===== Data records
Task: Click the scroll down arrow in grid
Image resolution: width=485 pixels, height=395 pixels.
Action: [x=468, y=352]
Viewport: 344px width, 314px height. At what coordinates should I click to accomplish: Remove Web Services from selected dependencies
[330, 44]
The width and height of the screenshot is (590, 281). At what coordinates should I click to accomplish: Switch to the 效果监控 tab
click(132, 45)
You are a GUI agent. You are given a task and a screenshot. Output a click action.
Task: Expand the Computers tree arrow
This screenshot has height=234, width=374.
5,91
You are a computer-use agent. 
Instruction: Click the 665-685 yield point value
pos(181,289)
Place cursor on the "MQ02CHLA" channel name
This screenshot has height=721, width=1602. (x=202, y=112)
==========
_Task objective_
The answer must consist of every line from the listing above that includes the word "agent".

_Answer box_
You are a GUI agent. You are given a task and a screenshot. Output a click action.
You are a computer-use agent. 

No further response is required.